Suddenly one of the Czechs, to judge by her expression half crazed with grief, slipped through the escort and fell upon a tall German woman with a blond braid, who even in her humbled state reminded Morava of the Nazi ideal of Germanic beauty as extolled in films and posters. As if lashing out at all Germans through this one, she scratched the woman’s face with her nails and lacerated her skin. The victim cried out in pain, dropped her overflowing bag, and covered her face with both hands; two little girls beside her burst into tears.
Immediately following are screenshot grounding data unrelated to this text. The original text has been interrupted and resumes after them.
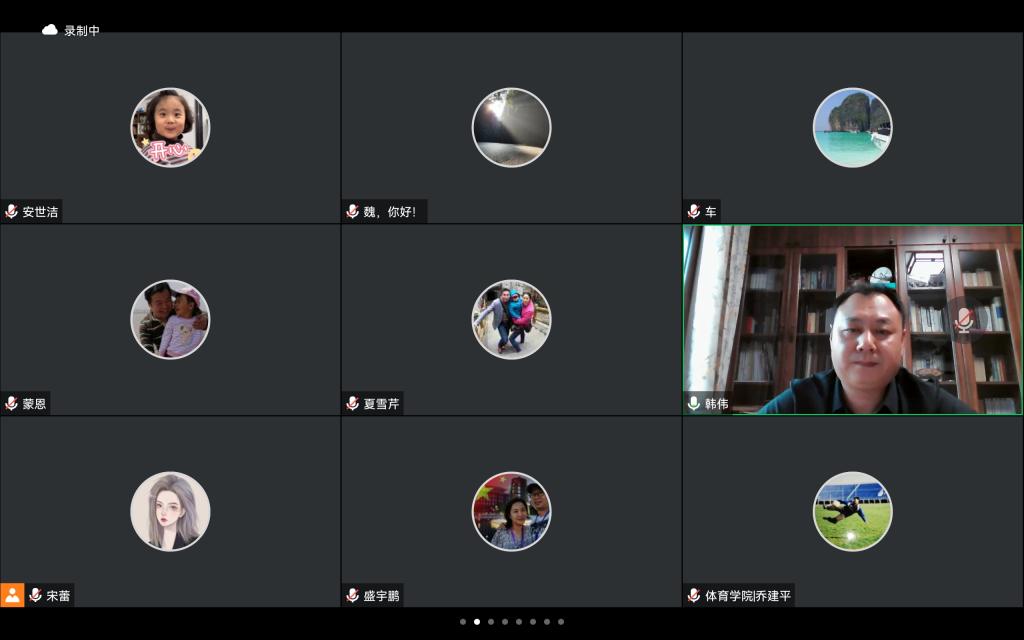Click the muted mic icon beside 夏雪芹

(x=353, y=404)
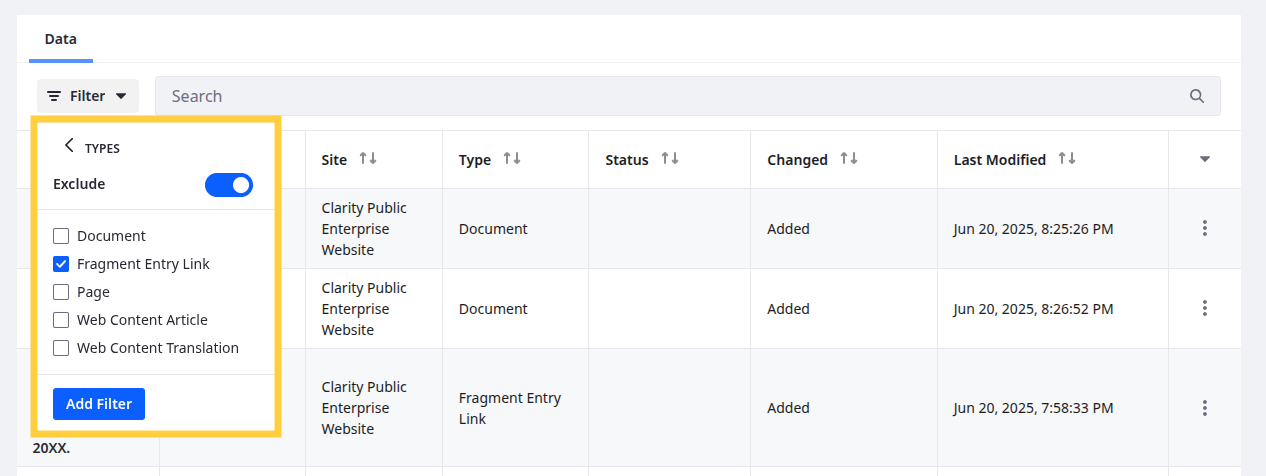Check the Web Content Article checkbox
The width and height of the screenshot is (1266, 476).
[x=61, y=320]
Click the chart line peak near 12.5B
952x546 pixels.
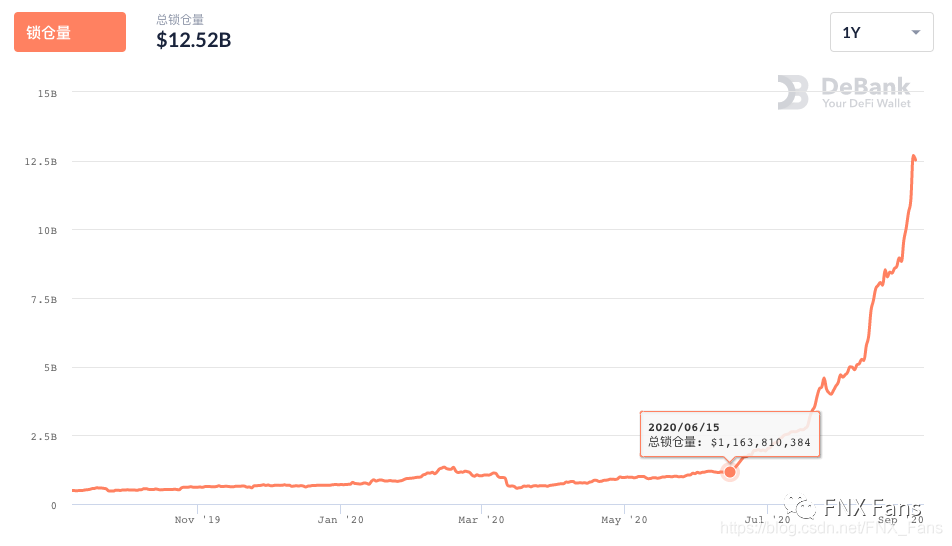pos(914,157)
Instantly two escorts were there; they pulled the attacker off and tried to return her as carefully as possible to the sidewalk, but just then pure hatred erupted. There was a forest of menacing fists, insults, and threats, gobs of spit flying over the guard’s heads and onto them as well. Morava could see lunacy in many of the onlookers’ eyes and realized he might have behaved just like this after Jitka’s death, if his task had not imposed an iron self-discipline on him.

When stones started to fly, the escort commander drew his pistol and fired into the air. This drew a deafening whistle of contempt from the crowd; the threatening guardsmen began to fire as well, and a massacre seemed inevitable. Morava quickly formulated a plan.
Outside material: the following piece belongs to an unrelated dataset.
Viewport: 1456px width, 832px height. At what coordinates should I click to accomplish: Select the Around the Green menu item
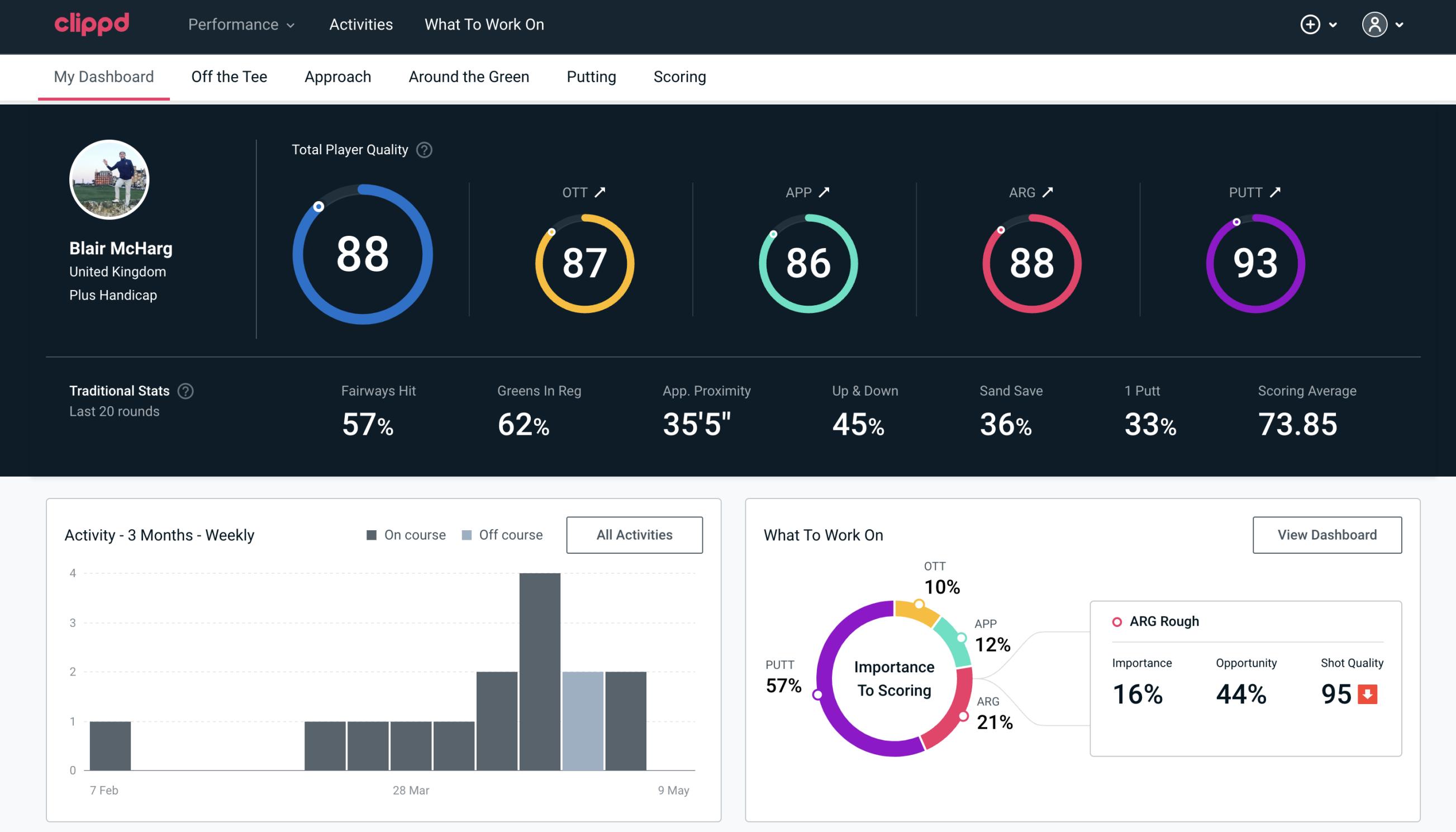[468, 76]
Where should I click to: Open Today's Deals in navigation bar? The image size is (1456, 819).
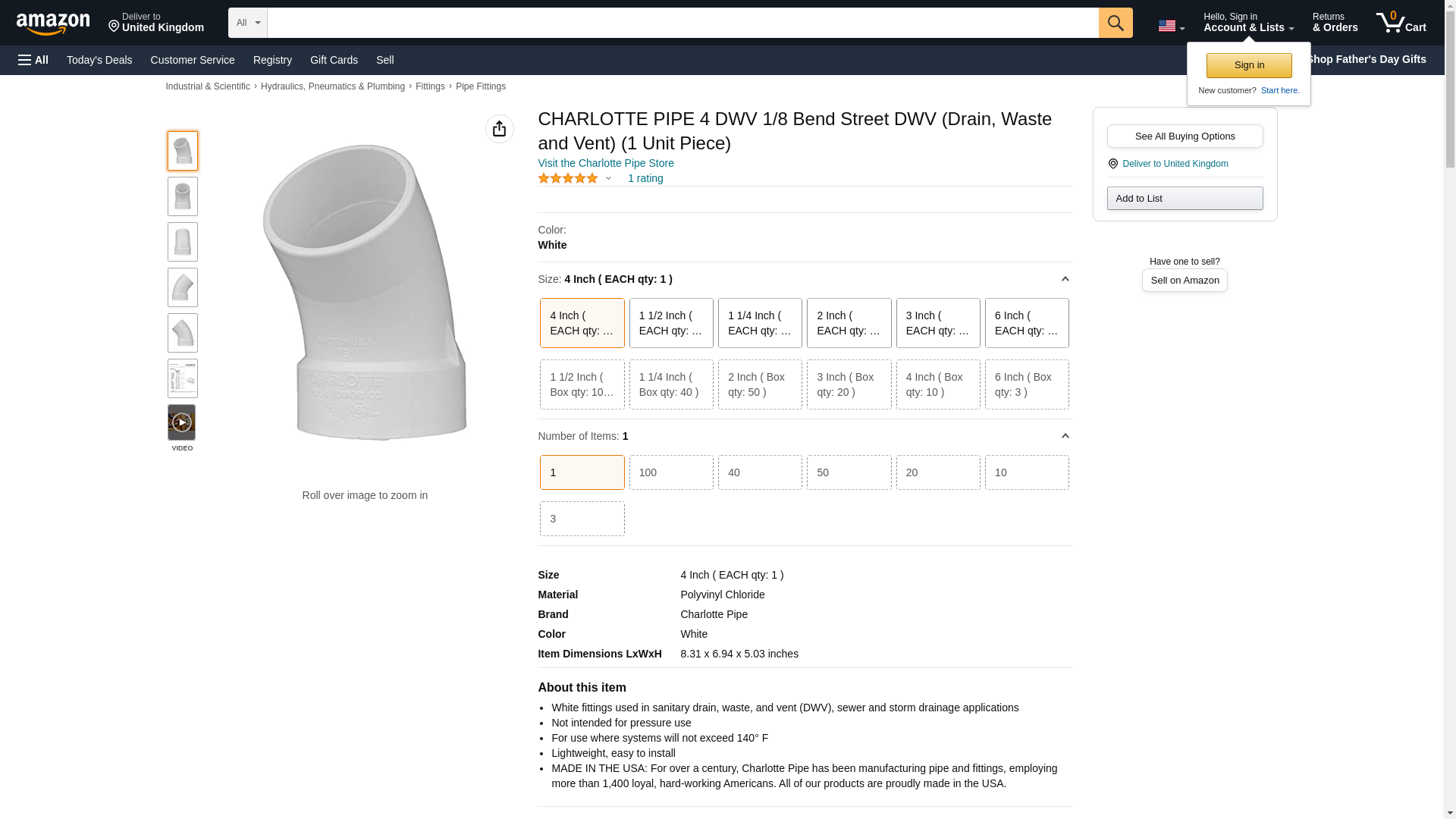99,60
“Litera,” he shouted, “you take the back!”

Meanwhile, he pushed toward the front of the escort, where the commander was, and made himself heard over the restless crowd.

“Clear the way! In the name of the law! Offenders will be prosecuted! Clear the way for the law!”

Surprisingly, the presence of two uniformed policemen had the desired effect; the more levelheaded members of the throng helped calm the distraught ones. The German woman obediently hefted her baggage again. Seeing the bloody slashes on her face and the sobbing children helped the crowd’s fever die down. The people returned to their dead, walking awkwardly past the attacker, who was now crying bitterly on another woman’s shoulder. Morava sensed that for many of them—him included—the need for retribution clashed with the fear of becoming just like the men who so recently murdered their loved ones.

This brought him back to his original question: What would follow this war with the Germans? It was a wonderfully seductive picture: Czech would be the only language of Bohemia and Moravia, and the time bomb that had twice destroyed the Czech state would disappear.

However, it implied a new danger. Antonin Rypl was a Czech too— and now a national avenger. The killer’s latest move unfortunately proved that despite his insane depravity, he was gifted with extraordinary intelligence and intuition. Morava longed for a quick meeting with Beran to try out his newest hypothesis:

Rypl had discarded his old identity upon finding the unknown corpse and was founding his own armed force. With their help, he would compel goodwill toward himself on the street and in the new revolutionary organs through exceptional brutality against Germans, thereby cementing his new persona.

Instead of just “Good work, Morava,” he wanted to hear that Police Commissioners Beran and Brunat understood this terrible threat to the future of the free republic and would mobilize all the police reserves, even in the current situation. Once the country was cleansed of Germans, they could not allow a new bunch of scoundrels to occupy it just because they spoke the local language.